§ ESERCIZIO ASSEGNATO A
Riscala la parte dell'elenco che si apre con la riga contenente "Zobrazit aktivní témata (171, 218)" e si chiude con quella contenente "número de plazas (470, 676)", estremi inclusi. Riscrivi tutte e sole queste righe, nessuna esclusa, moltiplicando per 1,55 ogni coordinata delle risposte e arrotondando all'intero, con le metà per eccesso.

§ ESTRATTO DEL DOCUMENTO
Brancaccio: “Salvini? Un gattopardo. Ma l’opposizione non è la sinistra spread”
Giacomo Russo Spena
“Le lancette della Storia si sono messe a correre all’indietro”. L’economista Emiliano Brancaccio, autore del recente volume Il discorso del potere (Il Saggiatore 2019) e intellettuale di riferimento per il pensiero progressista, aveva da tempo allertato sui rischi di un’egemonia reazionaria e sovranista in Europa. Dopo le elezioni “terremoto” di domenica – dove in Italia la Lega ha fatto il pieno di consensi – lo abbiamo interpellato per capire quali ripercussioni ci saranno, politiche e di politica economica.
Professore, che effetto le ha fatto vedere Salvini ringraziare gli elettori tenendo il rosario in mano e baciando il crocifisso?
Un gesto alquanto grottesco, l’ennesimo segnale di un’involuzione del linguaggio e delle simbologie politiche. Un tempo quel bacio sotto i riflettori e quello sguardo rivolto al cielo, da novello “unto del Signore”, avrebbero suscitato non solo l’ironia di atei e agnostici, ma anche lo sdegno di larga parte del mondo cattolico. Oggi è diverso: c’è molta più indulgenza verso chi riesuma quel genere di ostentazioni religiose, un po’ canagliesche, che una volta si sarebbero dette da “colli torti”.
Però almeno su un punto il leader della Lega sembra spingere in avanti: vuole una conferenza per la riforma europea e intende ridiscutere i vincoli di bilancio pubblico con l’Unione. Che ne pensa?
Come il Fondo Monetario Internazionale ci ricorda, quei vincoli sono stati già violati da molti paesi: dalla nascita dell’euro il loro mancato rispetto si è verificato in due terzi dei casi. Una ridiscussione di questo e di molti altri punti contraddittori dei Trattati sarebbe dunque cosa logica, ma non vedo le condizioni politiche.

(Registri di puntamento per testo ed elementi)

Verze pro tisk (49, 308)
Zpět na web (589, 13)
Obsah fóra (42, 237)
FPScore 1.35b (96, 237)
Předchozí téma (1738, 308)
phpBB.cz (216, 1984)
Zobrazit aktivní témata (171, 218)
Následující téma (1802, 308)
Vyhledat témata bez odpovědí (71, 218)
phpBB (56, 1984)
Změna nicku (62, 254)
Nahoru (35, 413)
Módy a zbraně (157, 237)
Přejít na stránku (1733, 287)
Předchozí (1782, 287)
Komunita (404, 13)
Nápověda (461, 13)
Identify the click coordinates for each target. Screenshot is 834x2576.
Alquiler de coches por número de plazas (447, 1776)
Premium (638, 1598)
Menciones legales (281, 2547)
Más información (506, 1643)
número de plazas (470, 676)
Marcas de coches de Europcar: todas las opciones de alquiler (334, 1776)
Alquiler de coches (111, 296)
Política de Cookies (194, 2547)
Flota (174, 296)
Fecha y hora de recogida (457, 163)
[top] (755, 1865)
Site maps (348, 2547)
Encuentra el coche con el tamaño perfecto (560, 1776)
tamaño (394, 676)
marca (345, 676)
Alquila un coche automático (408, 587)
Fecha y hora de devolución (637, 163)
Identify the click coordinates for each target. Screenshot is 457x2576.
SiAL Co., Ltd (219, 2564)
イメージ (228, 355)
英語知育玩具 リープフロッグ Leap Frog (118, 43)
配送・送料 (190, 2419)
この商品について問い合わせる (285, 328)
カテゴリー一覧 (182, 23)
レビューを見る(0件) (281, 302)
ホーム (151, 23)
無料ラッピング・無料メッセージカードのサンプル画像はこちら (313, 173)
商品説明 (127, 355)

§ ESERCIZIO ASSEGNATO B
Riassumi in forma più breve il paragrafo dell'intervista che comincia con "Come il Fondo Monetario Internazionale", conservandone i fatti principali.

§ RISPOSTA FINALE A
Zobrazit aktivní témata (265, 338)
Následující téma (2793, 477)
Vyhledat témata bez odpovědí (110, 338)
phpBB (87, 3075)
Změna nicku (96, 394)
Nahoru (54, 640)
Módy a zbraně (243, 367)
Přejít na stránku (2686, 445)
Předchozí (2762, 445)
Komunita (626, 20)
Nápověda (715, 20)
Identify the click coordinates for each target. Screenshot is 834x2576.
Alquiler de coches por número de plazas (693, 2753)
Premium (989, 2477)
Menciones legales (436, 3948)
Más información (784, 2547)
número de plazas (729, 1048)

§ RISPOSTA FINALE B
Secondo il Fondo Monetario Internazionale, molti paesi hanno già violato i vincoli di bilancio. Dalla nascita dell'euro non sono stati rispettati in due terzi dei casi. Ridiscuterli, insieme ad altri punti contraddittori dei Trattati, sarebbe logico, ma l'intervistato non ne vede le condizioni politiche.